İki: Bölgeye gönderilecek konteynerlerin düzenli yapılmadığı, bununla ilgili imalathane bulunamadığı, imalatta sorun olduğu ve bu imalatın Çinlilere sipariş edildiği yolunda basında bilgiler var. Çinlilerin yapacağı konteynerlerde de efendim, lavabo ile banyonun olmayacağı, bildiğiniz düz konteyner olacağı yönünde bilgiler var, nedir bunun doğruluğu?
Bir başka şey, Evrensel gazetesinden Sevgili Eda Aktaş'ın haberine göre -ki biraz önce Züleyha Vekilimiz de bir kısmını söyledi- yirmi sekiz ay önce İzmir'de gerçekleşen deprem için konut yapamayan iktidarınız, hâlâ depremzedeleri konteynerlerde tutarken şimdi yeni depremzedeler gelecek diye mevcut konteynerleri boşaltıyormuş ve bu konteynerlerde de tek başına yaşayan kadınlar çoğunluktaymış -ya da bir iki çocuğuyla beraber yaşayan kadınlar- bunlar apar topar sokağa atılmışlar; hatta, internette yayınlanan, sosyal medyada yayınlanan bir görüntüde kadıncağız diyor ki: "Ben eşyalarımı bile alamadım." Yirmi sekiz ay önce olmuş deprem için kalıcı konut yapamamışsınız, şimdi onun konteynerini şey için kullanıyorsunuz.

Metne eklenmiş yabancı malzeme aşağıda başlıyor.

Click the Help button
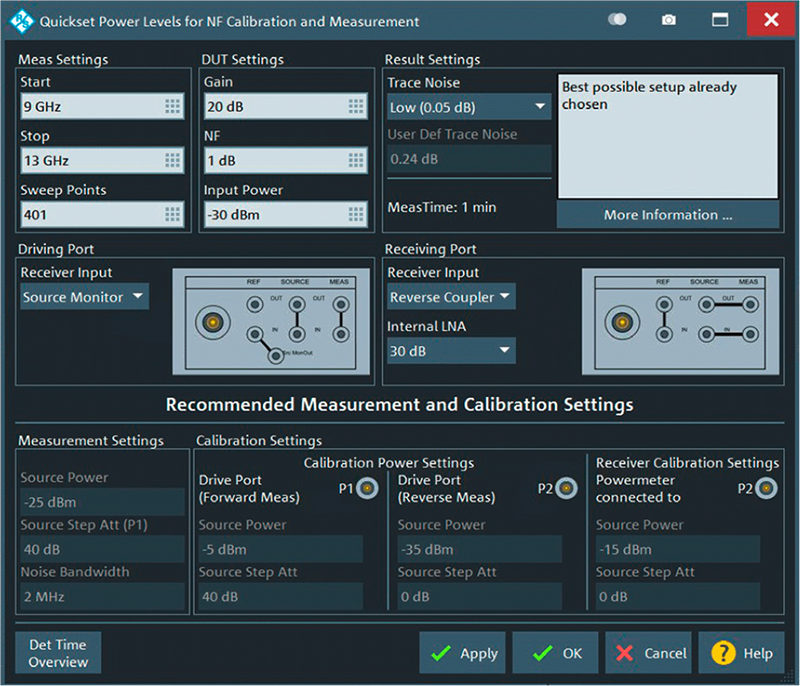Viewport: 800px width, 686px height. pyautogui.click(x=741, y=653)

Velhasılıkelam, efendim, deprem yıktı, sel bastı ve bu sel baskınında Hakk'a yürüyen canlarımıza tabii ki rahmet diliyoruz, kalanlara tabii ki inayet olsun, himmet olsun lâkin burada çok çarpıcı bir vaka var arkadaşlar. Sevgili AK PARTİ'liler, bu, sizin için bir tarihî göstergedir, bunu bir yere kaydedin; bu, tarihî bir nişanedir, bunu bir yere kaydedin. "Ruhumu bıraktım bir ıssız çölde, bedenim yanıyor Balıklıgöl'de. Kalbimi ortadan ikiye böl de birini alsana Halil-ür Rahman." Halil-ür Rahman makamını mil bastı, çamur bastı. AKP iktidarında oldu bu; bu, sizin için bir göstergedir. Orada yangın, ateş ve suyun çatışması vardı. Şimdi, ateş ve suyu, kutsal Halil İbrahim ve Ayn-ı Zeliha makamını çamurun altında bıraktınız. Yazık size, günah size, vah size! Rahmetli Feridun Yazar ağabeyim yapmış orayı CHP'den 12 Eylül öncesi Belediye Başkanı olduğu dönemde. Onu da buradan rahmetle anmış olalım.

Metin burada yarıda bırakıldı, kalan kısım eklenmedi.